Teatro é isto: encontros. Entre encenador e dramaturgo, entre encenador e atrizes e atores, entre cenógrafos, coreógrafos, iluminadores, músicos. Encontros entre cena e público. É um espaço/tempo de encontros, contatos, diálogo. Ao trilhar os caminhos para o e no palco, sempre haverá muitos encontros. Um desses, em minha vida, foi com Lígia Soares, em Portugal, em um projeto que envolvia em uma equipe portugueses, brasileiros e santomenses.
O encontro com uma nova dramaturgia, fascinante, cheia de propostas de novas relações entre a cena e o espectador, que, diante de Lígia, não tem mais como ser aquele que especta, precisa ser aquele que é parte.
Este Um Nó Apertado é isso. Um texto que já nasce em cena encarando o espectador, espelhando-se nele ao tempo em que lhe mostra seu reflexo.
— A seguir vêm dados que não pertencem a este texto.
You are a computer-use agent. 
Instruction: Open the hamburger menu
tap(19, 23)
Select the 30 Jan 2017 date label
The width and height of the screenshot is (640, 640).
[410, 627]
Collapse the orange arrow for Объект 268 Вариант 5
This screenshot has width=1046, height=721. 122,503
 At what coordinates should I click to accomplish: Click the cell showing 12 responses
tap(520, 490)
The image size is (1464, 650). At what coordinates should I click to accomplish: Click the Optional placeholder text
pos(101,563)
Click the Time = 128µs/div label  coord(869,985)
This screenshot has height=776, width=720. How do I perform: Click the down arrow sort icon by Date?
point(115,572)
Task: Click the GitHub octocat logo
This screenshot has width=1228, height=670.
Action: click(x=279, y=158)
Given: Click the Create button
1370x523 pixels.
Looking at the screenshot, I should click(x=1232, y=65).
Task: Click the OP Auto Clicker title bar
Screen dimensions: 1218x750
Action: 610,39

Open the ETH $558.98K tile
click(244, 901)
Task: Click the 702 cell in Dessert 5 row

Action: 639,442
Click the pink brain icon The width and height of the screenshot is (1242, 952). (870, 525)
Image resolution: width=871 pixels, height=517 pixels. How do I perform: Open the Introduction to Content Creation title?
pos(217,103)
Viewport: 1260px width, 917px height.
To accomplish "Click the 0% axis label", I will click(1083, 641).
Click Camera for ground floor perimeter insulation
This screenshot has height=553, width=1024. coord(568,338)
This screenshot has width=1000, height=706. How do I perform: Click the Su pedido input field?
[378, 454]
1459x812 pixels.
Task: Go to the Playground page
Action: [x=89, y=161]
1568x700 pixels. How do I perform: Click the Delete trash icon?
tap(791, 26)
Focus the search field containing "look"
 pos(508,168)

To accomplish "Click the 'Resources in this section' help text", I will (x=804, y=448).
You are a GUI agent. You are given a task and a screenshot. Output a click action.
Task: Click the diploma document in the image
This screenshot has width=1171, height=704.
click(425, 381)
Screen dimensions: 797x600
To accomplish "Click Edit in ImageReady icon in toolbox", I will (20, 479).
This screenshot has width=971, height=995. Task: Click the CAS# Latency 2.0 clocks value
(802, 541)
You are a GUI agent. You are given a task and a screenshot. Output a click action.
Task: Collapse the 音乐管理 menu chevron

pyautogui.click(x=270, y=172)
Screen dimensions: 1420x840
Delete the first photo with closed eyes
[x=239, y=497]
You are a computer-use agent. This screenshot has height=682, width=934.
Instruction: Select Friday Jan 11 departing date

Uma tragédia onde o coro muda de lugar e se transfigura. Ora se encarna no herói/heroína que interpela a plateia, como fazem os coros diante do herói, ora a plateia é o coro que interpela em silêncio o herói/heroína que, do palco, faz as vezes de deuses ou titãs em guerra acirrada consigo mesmos.
É uma tragédia, não há dúvidas. Fragmentos de antiquíssimas tragédias apontam para outros lugares, para pontos de fuga em perspectivas a rever a história da humanidade e seus mitos, agora reais — não mais mitos: seres homens ou mulheres. Seres de ser, não de estar. Seres de ser e seguir sendo. Nos textos de Lígia a saída é para dentro. Já vêm encenados — encarnados.
Com o suave estranhamento de uma outra língua portuguesa. Língua e linguagem que são nossas, mas não são, são de outros além-mar. O texto de Lígia traz o espectador para os problemas deste palco que desaba, para o engenho da dramaturgia, para o mistério da atuação, o mistério de ser o outro a falar de si, quando fala do outro. Para este mundo mais que real.
Um Nó Apertado que não se desata, que nos enforca à medida que tentamos afrouxá-lo. Um nó que não se afrouxa, mas segue apertado, estendido em tensão entre a vida e a não vida do palco. Entre o simulacro que vivemos no dia a dia e sua verdade maior que mostramos no palco.
O texto de Lígia é um tirar a máscara e mostrar uma outra ficção por trás dela. A ficção que vivemos no dia a dia e que só o teatro pode revelar plenamente ao transformar um em outro.
Sempre tenho vontade de encenar os textos de Lígia, descobrir com atrizes/atores como se pode ser tão cru e cruel e colocar a palavra como dedo em riste, como lábios húmidos, como pele seca à disposição do espectador. Inventar um modo de fazer com que este não saiba o que fazer do que está ouvindo e vendo, até descobrir quem ele não é mas poderia ser se quisesse. Se tivesse coragem de romper a barreira das palavras, de atravessar som e representação gráfica, de estar nu no palco à espera de que ele desabe.